[Prompt]
Only an exact copy of the entries will serve as the answer.

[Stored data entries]
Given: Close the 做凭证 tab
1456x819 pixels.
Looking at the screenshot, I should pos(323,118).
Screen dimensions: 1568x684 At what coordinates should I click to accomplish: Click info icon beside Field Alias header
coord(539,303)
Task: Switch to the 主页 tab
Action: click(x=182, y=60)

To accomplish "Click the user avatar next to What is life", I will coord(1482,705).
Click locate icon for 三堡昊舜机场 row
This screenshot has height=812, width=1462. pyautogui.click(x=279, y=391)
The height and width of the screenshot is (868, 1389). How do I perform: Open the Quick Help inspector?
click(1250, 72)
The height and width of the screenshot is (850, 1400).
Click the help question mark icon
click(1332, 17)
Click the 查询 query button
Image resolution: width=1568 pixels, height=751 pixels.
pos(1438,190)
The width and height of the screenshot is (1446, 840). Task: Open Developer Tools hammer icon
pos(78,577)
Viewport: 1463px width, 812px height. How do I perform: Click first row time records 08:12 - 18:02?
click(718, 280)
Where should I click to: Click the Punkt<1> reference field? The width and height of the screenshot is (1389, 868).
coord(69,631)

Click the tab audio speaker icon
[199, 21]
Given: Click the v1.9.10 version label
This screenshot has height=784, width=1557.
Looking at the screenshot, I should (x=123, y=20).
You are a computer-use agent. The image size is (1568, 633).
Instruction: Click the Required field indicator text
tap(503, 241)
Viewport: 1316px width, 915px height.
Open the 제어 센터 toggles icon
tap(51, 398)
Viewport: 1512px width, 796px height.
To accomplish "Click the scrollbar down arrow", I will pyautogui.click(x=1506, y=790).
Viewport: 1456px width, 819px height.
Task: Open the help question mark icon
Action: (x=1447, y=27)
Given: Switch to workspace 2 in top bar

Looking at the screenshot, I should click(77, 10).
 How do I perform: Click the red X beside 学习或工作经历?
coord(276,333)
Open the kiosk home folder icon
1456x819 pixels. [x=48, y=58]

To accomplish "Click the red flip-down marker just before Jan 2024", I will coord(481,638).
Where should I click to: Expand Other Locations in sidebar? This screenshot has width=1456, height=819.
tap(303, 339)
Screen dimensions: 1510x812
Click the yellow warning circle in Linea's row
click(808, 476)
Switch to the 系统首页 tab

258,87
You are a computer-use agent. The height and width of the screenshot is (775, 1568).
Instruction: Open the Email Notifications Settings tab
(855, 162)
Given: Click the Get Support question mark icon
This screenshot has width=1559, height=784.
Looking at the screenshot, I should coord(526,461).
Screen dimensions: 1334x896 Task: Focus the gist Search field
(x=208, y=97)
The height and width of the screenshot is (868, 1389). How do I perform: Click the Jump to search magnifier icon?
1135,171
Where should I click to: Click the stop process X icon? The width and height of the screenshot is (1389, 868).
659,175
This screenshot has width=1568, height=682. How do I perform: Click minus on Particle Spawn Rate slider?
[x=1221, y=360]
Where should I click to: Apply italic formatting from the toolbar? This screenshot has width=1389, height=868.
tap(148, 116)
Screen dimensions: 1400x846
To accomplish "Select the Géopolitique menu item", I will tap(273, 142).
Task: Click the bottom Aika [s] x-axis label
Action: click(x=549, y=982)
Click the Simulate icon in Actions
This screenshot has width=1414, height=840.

[Exercise output]
Given: Close the 做凭证 tab
1456x819 pixels.
Looking at the screenshot, I should pos(323,118).
Screen dimensions: 1568x684 At what coordinates should I click to accomplish: Click info icon beside Field Alias header
coord(539,303)
Task: Switch to the 主页 tab
Action: click(x=182, y=60)

To accomplish "Click the user avatar next to What is life", I will coord(1482,705).
Click locate icon for 三堡昊舜机场 row
This screenshot has height=812, width=1462. pyautogui.click(x=279, y=391)
The height and width of the screenshot is (868, 1389). How do I perform: Open the Quick Help inspector?
click(1250, 72)
The height and width of the screenshot is (850, 1400).
Click the help question mark icon
click(1332, 17)
Click the 查询 query button
Image resolution: width=1568 pixels, height=751 pixels.
pos(1438,190)
The width and height of the screenshot is (1446, 840). Task: Open Developer Tools hammer icon
pos(78,577)
Viewport: 1463px width, 812px height. How do I perform: Click first row time records 08:12 - 18:02?
click(718, 280)
Where should I click to: Click the Punkt<1> reference field? The width and height of the screenshot is (1389, 868).
coord(69,631)

Click the tab audio speaker icon
[199, 21]
Given: Click the v1.9.10 version label
This screenshot has height=784, width=1557.
Looking at the screenshot, I should (x=123, y=20).
You are a computer-use agent. The image size is (1568, 633).
Instruction: Click the Required field indicator text
tap(503, 241)
Viewport: 1316px width, 915px height.
Open the 제어 센터 toggles icon
tap(51, 398)
Viewport: 1512px width, 796px height.
To accomplish "Click the scrollbar down arrow", I will pyautogui.click(x=1506, y=790).
Viewport: 1456px width, 819px height.
Task: Open the help question mark icon
Action: (x=1447, y=27)
Given: Switch to workspace 2 in top bar

Looking at the screenshot, I should click(77, 10).
 How do I perform: Click the red X beside 学习或工作经历?
coord(276,333)
Open the kiosk home folder icon
1456x819 pixels. [x=48, y=58]

To accomplish "Click the red flip-down marker just before Jan 2024", I will coord(481,638).
Where should I click to: Expand Other Locations in sidebar? This screenshot has width=1456, height=819.
tap(303, 339)
Screen dimensions: 1510x812
Click the yellow warning circle in Linea's row
click(808, 476)
Switch to the 系统首页 tab

258,87
You are a computer-use agent. The height and width of the screenshot is (775, 1568).
Instruction: Open the Email Notifications Settings tab
(855, 162)
Given: Click the Get Support question mark icon
This screenshot has width=1559, height=784.
Looking at the screenshot, I should coord(526,461).
Screen dimensions: 1334x896 Task: Focus the gist Search field
(x=208, y=97)
The height and width of the screenshot is (868, 1389). How do I perform: Click the Jump to search magnifier icon?
1135,171
Where should I click to: Click the stop process X icon? The width and height of the screenshot is (1389, 868).
659,175
This screenshot has width=1568, height=682. How do I perform: Click minus on Particle Spawn Rate slider?
[x=1221, y=360]
Where should I click to: Apply italic formatting from the toolbar? This screenshot has width=1389, height=868.
tap(148, 116)
Screen dimensions: 1400x846
To accomplish "Select the Géopolitique menu item", I will tap(273, 142).
Task: Click the bottom Aika [s] x-axis label
Action: click(x=549, y=982)
Click the Simulate icon in Actions
This screenshot has width=1414, height=840.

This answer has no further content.